/---

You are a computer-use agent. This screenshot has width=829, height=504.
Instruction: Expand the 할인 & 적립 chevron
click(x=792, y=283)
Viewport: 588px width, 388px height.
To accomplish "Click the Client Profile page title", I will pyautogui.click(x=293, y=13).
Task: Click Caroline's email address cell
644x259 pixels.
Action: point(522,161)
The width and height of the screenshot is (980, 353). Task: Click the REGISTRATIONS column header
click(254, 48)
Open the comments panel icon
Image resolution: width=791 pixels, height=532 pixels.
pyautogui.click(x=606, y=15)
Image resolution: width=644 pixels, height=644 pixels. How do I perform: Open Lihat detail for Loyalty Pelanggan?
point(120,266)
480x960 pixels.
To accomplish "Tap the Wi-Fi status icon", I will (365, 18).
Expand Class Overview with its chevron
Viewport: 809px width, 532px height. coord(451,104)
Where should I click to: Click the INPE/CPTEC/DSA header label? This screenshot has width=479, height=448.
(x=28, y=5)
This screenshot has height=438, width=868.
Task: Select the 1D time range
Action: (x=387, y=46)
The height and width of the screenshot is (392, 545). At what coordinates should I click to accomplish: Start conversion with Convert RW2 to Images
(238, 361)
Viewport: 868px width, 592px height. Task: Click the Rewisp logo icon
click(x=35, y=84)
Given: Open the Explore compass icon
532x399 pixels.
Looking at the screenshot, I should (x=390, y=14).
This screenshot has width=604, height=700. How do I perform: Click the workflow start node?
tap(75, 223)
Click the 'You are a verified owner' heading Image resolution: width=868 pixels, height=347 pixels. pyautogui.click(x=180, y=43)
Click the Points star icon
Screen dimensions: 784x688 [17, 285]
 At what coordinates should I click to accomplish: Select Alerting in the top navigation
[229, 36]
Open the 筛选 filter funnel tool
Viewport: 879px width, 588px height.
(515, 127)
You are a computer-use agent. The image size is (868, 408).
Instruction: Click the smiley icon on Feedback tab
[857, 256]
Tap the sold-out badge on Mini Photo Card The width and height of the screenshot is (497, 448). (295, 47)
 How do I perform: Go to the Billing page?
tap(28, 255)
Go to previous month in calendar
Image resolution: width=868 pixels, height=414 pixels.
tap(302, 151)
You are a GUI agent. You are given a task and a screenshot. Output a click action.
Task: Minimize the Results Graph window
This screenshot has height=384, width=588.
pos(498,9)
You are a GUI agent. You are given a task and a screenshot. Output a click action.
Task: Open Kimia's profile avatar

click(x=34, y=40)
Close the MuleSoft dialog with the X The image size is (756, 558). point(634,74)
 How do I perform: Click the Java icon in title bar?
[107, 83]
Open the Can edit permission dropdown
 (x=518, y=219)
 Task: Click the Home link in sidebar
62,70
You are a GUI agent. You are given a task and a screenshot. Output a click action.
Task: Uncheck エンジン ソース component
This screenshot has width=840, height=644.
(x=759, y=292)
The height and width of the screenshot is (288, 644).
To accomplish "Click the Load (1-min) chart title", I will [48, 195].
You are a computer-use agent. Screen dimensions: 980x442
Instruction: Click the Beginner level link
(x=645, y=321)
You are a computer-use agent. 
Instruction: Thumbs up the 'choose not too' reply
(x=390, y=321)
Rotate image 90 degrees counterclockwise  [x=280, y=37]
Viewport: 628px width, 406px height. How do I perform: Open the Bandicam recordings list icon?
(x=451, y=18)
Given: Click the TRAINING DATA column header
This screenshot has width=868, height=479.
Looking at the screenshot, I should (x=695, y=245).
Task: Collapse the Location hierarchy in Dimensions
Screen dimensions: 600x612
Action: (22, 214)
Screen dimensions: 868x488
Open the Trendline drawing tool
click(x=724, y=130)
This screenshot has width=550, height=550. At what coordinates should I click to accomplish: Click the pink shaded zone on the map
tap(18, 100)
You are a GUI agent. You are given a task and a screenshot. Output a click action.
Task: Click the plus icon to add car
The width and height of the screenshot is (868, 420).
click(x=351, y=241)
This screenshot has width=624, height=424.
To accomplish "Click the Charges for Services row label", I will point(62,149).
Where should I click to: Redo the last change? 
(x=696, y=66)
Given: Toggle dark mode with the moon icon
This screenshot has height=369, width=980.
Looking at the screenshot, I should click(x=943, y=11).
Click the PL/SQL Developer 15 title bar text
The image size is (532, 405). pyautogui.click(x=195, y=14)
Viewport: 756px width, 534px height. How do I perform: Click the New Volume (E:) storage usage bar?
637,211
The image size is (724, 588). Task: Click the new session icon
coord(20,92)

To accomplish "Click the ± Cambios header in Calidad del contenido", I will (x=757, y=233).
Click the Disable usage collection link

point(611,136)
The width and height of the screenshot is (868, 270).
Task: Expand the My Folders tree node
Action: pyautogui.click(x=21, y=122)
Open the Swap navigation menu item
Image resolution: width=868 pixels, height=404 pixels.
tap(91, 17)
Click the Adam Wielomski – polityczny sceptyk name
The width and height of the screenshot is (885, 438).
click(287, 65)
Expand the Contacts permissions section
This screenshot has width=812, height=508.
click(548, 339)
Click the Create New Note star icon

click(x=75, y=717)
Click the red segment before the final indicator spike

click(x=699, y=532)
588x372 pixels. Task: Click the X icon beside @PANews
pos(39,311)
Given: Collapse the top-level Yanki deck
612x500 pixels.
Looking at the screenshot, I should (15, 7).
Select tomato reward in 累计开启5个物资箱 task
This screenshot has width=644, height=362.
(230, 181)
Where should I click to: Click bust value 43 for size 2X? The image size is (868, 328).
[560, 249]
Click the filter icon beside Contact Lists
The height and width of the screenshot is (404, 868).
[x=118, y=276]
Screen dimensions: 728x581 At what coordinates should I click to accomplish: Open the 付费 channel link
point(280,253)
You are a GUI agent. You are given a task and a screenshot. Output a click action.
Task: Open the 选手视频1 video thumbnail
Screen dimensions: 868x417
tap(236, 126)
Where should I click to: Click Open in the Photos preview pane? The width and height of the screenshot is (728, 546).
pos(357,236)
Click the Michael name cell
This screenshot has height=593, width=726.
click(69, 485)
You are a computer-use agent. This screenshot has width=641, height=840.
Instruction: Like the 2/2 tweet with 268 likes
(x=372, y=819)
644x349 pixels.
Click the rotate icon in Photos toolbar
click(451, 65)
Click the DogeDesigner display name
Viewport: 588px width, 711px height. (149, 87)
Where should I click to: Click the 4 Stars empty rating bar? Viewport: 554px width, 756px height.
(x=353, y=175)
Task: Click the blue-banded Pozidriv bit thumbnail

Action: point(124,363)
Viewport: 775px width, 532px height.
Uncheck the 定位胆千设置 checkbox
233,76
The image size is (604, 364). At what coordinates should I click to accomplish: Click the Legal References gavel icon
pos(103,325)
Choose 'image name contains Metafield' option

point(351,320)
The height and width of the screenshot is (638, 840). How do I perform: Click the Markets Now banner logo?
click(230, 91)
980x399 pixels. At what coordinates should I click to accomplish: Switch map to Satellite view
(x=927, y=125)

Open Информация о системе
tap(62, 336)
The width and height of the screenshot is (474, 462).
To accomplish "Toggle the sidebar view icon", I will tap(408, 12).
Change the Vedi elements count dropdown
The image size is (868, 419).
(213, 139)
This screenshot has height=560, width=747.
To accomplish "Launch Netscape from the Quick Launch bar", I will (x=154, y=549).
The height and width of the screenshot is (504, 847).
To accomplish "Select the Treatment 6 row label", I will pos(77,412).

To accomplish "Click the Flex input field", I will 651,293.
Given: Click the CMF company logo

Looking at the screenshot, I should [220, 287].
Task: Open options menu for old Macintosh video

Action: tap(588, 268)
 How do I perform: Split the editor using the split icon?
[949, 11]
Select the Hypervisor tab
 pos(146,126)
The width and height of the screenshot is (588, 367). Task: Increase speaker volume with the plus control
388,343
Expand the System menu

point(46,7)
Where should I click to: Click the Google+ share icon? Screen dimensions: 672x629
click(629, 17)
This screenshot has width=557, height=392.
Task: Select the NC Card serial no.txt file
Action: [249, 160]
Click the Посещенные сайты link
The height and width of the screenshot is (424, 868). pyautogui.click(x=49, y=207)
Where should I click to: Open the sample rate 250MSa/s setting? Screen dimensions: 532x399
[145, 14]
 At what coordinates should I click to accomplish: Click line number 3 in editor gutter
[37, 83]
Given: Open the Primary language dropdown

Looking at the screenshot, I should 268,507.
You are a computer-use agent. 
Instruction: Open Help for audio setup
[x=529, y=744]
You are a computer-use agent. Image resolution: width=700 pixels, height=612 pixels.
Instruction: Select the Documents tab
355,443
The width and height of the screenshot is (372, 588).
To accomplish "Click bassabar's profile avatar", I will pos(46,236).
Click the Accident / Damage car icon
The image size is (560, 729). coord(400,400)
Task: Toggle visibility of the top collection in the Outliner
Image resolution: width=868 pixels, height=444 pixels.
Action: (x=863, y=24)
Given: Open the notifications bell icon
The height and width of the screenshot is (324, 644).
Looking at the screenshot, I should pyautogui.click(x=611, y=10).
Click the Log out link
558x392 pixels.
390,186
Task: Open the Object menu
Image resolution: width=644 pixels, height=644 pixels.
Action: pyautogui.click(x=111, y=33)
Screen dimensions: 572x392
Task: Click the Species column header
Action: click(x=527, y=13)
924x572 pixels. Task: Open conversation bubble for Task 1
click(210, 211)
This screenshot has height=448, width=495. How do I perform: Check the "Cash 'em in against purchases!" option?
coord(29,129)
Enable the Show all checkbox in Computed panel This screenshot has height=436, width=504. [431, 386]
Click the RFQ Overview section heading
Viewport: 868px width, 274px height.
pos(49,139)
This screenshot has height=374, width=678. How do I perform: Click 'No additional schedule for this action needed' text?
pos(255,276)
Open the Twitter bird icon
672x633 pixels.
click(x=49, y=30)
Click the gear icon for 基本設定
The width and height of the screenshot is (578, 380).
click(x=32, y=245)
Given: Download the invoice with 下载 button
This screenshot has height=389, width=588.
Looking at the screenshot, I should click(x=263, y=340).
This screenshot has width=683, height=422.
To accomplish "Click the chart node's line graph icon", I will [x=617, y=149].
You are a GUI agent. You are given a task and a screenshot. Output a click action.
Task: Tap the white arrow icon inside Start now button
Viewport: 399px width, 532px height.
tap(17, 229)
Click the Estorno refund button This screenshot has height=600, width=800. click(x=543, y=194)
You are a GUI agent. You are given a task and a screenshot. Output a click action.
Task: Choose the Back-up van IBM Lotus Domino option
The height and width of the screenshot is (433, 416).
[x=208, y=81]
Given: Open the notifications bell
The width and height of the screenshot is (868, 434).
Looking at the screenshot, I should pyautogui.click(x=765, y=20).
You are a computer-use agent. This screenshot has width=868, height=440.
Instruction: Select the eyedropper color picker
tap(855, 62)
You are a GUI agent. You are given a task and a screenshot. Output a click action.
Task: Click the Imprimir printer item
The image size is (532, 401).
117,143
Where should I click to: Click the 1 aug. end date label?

\---

Task statement: Each line holding the word "Collapse" must be copied from the data.

Reply to the task:
Task: Collapse the Location hierarchy in Dimensions
Given: Collapse the top-level Yanki deck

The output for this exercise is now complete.